▸ Action item
Report every line of the entries that contains the word "video".

▬▬▬▬▬▬▬▬▬▬

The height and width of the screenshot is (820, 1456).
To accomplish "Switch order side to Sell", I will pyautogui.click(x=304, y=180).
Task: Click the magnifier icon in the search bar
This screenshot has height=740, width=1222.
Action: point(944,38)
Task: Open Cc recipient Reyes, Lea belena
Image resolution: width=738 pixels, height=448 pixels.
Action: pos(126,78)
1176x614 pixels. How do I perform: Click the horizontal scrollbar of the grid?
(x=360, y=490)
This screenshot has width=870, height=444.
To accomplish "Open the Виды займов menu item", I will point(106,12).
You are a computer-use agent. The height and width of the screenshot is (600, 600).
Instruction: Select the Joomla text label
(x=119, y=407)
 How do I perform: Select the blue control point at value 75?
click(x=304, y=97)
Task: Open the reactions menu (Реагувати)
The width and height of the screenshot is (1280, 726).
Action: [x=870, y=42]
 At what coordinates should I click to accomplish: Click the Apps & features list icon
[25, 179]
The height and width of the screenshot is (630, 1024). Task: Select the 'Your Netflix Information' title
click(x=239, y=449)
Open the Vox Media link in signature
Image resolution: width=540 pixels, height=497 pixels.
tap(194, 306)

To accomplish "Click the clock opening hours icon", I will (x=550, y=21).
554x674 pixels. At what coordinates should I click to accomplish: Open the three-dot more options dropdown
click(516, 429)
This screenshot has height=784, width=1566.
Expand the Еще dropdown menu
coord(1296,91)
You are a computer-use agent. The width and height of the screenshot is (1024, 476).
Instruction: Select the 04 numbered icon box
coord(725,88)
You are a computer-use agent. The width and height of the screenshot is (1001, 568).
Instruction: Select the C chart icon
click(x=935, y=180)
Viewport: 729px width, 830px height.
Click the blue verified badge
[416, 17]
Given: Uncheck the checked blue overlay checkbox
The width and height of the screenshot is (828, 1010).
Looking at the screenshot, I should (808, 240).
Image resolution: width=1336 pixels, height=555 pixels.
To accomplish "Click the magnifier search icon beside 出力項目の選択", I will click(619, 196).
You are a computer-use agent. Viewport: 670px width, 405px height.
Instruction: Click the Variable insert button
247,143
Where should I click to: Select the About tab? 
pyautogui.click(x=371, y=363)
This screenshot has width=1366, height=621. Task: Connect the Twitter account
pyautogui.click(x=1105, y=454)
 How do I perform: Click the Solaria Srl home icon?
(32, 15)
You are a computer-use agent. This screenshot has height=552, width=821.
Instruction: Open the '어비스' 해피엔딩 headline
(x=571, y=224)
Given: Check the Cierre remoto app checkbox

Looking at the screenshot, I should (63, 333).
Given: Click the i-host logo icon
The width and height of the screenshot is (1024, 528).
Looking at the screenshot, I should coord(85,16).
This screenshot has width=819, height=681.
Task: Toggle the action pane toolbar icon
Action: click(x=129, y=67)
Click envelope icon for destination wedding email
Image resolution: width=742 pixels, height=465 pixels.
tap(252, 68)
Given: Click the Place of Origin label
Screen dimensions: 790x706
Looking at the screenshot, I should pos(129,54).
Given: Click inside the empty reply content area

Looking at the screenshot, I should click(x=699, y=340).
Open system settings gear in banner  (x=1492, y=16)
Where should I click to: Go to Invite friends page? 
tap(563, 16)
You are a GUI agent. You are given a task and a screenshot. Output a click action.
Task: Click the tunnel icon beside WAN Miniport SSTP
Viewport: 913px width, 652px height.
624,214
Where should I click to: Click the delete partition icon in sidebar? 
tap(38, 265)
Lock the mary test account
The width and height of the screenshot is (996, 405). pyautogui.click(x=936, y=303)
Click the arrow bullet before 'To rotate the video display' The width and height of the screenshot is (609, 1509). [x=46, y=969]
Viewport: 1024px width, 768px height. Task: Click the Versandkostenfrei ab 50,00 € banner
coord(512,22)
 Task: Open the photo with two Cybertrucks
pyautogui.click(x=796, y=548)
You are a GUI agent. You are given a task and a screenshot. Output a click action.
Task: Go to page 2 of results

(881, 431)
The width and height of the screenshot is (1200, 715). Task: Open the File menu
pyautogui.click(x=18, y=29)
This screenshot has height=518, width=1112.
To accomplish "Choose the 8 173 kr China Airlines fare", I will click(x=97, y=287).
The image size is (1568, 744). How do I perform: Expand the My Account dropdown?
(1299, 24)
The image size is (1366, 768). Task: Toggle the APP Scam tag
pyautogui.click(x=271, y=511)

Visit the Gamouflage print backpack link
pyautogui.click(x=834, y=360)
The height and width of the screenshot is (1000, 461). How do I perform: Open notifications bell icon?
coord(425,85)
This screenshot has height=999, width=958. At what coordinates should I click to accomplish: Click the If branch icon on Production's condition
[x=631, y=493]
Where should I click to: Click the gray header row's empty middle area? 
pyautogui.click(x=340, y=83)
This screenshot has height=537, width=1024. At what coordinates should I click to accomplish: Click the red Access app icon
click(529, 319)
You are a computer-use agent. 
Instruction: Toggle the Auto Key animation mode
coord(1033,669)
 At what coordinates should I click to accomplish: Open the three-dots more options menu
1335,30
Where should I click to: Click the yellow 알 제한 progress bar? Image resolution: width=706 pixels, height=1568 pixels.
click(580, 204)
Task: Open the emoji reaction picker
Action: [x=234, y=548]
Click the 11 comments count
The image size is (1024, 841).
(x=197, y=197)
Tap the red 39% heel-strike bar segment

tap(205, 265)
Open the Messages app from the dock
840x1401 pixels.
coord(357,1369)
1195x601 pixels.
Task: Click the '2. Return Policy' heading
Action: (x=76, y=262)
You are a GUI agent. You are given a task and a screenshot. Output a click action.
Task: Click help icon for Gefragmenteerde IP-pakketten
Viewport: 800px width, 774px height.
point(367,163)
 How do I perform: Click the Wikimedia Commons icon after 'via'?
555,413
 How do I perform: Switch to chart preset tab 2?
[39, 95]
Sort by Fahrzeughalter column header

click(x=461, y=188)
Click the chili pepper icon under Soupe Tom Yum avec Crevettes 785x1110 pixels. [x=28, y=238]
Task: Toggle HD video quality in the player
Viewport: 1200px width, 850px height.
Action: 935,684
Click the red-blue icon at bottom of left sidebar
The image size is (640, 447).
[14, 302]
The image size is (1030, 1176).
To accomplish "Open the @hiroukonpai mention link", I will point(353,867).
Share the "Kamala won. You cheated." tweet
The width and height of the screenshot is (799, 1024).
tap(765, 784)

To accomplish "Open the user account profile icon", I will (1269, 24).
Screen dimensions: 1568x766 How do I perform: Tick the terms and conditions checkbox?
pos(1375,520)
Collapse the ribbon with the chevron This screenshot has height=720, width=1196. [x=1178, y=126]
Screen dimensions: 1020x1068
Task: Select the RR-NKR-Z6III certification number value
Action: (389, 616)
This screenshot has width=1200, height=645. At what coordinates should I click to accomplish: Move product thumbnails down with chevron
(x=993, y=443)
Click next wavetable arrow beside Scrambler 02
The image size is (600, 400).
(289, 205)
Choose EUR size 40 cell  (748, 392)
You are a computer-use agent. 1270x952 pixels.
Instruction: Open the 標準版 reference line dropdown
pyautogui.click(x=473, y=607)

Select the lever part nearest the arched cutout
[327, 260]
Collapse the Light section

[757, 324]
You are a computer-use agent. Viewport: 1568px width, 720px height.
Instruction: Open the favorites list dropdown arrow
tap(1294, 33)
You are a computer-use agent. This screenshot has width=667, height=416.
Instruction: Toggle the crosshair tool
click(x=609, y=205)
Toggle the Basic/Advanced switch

▬▬▬▬▬▬▬▬▬▬

▸ Result for this exercise
Click the arrow bullet before 'To rotate the video display' The width and height of the screenshot is (609, 1509). [x=46, y=969]
Task: Toggle HD video quality in the player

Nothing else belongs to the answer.